Pour arriver à ce niveau de coordination entre fonctions, les différentes directions doivent s'entendre au préalable sur l'éventail des interlocuteurs à impliquer pour que le client soit en capacité de prendre une décision en toute connaissance de cause, la nature des conversations à avoir avec chacun de ces interlocuteurs, ainsi que la compréhension des bénéfices que ces mêmes interlocuteurs peuvent tirer de l'utilisation de l'offre proposée.
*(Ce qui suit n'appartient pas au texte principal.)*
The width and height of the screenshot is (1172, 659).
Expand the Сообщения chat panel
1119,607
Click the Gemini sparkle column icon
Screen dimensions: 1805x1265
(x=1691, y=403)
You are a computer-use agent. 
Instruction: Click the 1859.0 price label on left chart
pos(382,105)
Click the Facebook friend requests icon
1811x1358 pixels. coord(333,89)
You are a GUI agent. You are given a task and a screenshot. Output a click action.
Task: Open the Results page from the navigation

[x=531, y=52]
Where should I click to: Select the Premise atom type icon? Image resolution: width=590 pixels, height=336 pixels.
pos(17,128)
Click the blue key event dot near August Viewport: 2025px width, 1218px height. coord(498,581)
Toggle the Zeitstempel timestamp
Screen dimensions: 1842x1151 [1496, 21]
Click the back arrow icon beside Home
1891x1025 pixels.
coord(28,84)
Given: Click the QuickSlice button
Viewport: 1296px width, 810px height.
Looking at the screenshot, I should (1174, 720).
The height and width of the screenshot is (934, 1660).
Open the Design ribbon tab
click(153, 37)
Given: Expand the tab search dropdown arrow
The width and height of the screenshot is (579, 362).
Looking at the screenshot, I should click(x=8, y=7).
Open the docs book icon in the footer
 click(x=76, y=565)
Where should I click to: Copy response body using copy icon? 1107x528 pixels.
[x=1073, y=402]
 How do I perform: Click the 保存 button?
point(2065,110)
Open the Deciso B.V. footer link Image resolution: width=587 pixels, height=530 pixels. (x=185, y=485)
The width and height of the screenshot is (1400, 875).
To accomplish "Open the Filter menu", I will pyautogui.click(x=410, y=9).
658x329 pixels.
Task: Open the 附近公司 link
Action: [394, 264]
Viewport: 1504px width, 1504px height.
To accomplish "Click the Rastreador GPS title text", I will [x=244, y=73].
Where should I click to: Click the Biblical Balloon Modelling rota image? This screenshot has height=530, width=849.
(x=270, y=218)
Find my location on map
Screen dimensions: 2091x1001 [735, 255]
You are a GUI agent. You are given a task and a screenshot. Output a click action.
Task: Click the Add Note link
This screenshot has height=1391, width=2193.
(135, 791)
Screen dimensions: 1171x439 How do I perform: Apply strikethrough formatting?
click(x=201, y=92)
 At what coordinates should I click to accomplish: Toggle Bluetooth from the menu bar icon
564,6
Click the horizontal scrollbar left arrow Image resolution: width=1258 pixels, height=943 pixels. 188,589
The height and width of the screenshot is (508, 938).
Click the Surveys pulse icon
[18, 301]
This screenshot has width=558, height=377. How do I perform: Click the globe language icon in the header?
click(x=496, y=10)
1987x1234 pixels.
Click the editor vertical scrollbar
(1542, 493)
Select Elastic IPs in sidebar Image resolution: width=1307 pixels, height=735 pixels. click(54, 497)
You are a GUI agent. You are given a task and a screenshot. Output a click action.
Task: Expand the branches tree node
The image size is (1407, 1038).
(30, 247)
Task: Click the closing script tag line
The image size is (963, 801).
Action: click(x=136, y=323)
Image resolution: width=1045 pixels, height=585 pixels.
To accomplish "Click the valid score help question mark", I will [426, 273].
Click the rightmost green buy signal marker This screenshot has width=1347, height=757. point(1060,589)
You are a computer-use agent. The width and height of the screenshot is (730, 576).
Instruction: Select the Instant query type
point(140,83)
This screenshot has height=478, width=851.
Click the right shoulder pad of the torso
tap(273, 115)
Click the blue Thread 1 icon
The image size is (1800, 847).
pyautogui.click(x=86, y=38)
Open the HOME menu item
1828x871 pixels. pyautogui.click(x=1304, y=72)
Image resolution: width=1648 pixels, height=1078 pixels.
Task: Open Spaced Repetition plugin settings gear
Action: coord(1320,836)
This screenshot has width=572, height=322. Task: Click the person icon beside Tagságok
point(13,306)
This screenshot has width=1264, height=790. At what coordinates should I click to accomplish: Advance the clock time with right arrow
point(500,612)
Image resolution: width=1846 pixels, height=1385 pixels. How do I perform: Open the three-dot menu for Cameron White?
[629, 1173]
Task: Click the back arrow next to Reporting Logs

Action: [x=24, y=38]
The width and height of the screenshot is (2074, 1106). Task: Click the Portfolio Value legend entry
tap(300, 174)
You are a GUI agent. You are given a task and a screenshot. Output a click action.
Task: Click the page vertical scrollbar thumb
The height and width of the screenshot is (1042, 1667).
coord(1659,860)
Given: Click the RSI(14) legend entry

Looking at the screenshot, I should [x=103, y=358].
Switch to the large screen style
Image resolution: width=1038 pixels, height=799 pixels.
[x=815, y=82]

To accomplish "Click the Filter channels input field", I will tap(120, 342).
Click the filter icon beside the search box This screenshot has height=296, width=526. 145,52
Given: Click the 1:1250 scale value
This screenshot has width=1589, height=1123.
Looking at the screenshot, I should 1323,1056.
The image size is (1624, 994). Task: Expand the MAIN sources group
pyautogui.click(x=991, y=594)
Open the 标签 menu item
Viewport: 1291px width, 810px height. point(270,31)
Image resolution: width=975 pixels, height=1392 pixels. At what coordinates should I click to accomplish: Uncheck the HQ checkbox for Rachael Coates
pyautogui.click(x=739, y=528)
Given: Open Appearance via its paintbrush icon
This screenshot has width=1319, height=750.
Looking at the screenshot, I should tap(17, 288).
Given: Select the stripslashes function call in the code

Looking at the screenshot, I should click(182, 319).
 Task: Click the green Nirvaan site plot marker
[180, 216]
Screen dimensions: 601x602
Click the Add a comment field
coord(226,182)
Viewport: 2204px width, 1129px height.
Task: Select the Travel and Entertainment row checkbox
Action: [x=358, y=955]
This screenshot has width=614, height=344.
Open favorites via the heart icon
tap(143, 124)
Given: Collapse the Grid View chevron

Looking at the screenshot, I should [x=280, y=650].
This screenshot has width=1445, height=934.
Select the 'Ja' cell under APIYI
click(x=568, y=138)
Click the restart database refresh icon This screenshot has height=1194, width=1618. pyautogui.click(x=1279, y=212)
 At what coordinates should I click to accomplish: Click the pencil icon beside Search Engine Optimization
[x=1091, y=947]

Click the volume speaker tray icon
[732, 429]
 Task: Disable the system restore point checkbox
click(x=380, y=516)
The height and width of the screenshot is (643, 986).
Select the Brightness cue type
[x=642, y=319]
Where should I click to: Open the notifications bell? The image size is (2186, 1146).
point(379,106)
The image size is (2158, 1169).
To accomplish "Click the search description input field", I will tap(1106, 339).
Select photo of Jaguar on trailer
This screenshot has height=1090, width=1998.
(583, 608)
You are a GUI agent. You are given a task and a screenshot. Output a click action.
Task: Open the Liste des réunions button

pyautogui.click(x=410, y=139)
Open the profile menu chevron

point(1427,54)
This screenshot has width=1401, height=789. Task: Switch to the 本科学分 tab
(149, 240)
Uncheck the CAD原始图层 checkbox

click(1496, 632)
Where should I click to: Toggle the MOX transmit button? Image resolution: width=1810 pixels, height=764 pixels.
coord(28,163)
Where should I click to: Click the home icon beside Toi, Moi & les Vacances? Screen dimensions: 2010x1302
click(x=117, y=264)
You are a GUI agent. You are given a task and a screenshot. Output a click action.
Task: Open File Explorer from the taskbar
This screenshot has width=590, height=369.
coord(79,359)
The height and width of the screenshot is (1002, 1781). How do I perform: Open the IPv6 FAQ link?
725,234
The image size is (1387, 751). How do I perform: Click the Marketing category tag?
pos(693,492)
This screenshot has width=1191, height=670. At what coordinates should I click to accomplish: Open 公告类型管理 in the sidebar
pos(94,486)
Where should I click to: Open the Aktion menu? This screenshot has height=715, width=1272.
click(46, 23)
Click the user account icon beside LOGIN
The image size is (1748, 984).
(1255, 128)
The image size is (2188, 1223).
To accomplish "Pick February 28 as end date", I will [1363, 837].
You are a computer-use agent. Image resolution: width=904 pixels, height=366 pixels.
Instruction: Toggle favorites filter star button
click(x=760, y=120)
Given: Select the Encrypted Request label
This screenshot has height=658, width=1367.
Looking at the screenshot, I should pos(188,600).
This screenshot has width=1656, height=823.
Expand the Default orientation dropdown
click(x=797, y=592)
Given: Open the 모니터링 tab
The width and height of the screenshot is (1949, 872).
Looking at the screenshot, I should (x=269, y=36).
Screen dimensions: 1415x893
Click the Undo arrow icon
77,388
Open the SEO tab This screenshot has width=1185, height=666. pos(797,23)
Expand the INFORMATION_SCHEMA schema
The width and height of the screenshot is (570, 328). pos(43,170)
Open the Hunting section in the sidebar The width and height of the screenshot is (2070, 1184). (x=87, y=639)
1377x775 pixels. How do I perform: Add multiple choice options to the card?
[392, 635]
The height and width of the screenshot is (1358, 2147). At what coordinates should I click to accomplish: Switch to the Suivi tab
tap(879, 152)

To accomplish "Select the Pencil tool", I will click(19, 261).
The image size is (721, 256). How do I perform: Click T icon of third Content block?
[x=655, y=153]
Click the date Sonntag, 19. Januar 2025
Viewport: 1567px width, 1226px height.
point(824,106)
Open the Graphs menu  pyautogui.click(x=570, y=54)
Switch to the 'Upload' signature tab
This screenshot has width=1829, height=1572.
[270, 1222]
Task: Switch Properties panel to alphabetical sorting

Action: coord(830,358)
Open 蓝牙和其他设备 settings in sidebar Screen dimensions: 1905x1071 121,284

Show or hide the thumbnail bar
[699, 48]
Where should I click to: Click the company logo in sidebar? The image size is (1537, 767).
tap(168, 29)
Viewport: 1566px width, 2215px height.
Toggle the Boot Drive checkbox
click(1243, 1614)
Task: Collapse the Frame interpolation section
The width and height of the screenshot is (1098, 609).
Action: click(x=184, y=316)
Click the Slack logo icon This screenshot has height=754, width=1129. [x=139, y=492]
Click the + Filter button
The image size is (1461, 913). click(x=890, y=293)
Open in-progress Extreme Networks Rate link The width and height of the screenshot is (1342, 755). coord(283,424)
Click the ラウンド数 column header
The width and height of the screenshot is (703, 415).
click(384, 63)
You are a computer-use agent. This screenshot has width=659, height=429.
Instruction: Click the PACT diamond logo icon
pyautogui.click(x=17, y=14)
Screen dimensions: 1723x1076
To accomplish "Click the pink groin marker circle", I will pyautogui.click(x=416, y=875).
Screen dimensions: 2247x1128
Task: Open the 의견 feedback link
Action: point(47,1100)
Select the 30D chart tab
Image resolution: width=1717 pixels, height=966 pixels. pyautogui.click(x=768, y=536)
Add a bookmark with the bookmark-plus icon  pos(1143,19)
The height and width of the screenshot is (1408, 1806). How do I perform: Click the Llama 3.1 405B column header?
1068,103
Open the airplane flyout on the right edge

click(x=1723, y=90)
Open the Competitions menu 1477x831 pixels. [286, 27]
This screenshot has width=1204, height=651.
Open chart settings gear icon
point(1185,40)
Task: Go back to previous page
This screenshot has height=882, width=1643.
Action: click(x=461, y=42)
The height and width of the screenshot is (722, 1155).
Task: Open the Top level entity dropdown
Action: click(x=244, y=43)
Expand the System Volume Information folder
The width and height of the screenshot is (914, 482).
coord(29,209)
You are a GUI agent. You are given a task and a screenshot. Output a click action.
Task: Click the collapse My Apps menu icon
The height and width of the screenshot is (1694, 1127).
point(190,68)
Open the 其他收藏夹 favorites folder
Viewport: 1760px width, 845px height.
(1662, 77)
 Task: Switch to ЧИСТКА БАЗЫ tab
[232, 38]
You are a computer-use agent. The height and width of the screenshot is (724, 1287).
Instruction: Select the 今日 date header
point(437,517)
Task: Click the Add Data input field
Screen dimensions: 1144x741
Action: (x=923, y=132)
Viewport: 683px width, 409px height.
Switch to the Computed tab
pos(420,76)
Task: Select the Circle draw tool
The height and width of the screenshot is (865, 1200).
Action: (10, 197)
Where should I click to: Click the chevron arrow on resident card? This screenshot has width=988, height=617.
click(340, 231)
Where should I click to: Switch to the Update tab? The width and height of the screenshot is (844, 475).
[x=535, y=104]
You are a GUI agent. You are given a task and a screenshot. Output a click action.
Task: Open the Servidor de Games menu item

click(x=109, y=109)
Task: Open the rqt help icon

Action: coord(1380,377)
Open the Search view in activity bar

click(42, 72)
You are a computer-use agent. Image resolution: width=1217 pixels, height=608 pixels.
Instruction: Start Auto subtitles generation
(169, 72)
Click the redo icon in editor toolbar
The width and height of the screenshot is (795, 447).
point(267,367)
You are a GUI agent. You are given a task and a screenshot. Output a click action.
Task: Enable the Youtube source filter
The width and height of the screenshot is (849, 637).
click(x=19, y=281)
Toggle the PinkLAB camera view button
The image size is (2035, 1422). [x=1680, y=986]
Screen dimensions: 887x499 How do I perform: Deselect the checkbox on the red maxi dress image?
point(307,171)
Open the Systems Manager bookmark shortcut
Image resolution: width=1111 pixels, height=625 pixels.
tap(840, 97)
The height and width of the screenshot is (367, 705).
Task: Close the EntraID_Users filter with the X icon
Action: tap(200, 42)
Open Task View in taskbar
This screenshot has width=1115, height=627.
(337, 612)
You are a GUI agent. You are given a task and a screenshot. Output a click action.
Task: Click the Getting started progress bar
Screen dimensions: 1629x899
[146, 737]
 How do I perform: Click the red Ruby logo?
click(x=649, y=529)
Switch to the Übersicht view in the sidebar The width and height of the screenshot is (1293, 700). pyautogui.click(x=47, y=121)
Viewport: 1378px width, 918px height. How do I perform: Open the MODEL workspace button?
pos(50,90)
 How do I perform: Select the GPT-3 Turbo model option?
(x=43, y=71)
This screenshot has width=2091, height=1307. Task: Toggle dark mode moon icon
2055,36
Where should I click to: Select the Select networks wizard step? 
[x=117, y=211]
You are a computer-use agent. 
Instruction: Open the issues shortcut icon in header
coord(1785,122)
C'est pourquoi, avant de se lancer dans un effort de formation des équipes commerciales, je recommande systématiquement à mes clients de mener à bien cet exercice de profilage du "client idéal" et de design du processus de vente. Cela permet, entre autres bénéfices, de s'entendre sur la définition de mots clés comme "lead", "opportunité", "client", "référence". Dire qu'un "lead", par exemple, n'est ni plus ni moins qu'un interlocuteur appartenant à la cible et exprimant un intérêt pour les bénéfices induits par l'utilisation de l'offre est tout sauf anodin. Reconnaître qu'une "opportunité" est la reconnaissance par un interlocuteur cible d'un enjeu d'amélioration susceptible d'être impacté positivement à travers une ou plusieurs modalités d'utilisation de l'offre peut apparaître original en première lecture.
Pourtant, il s'agit là d'un effort essentiel pour qui veut aligner les fonctions entre elles dans l'esprit de maximiser l'efficacité collective. Et ne pas passer par cette étape clé, c'est se laisser à chacun le soin d'optimiser le fonctionnement de sa direction, souvent au détriment de la performance d'ensemble.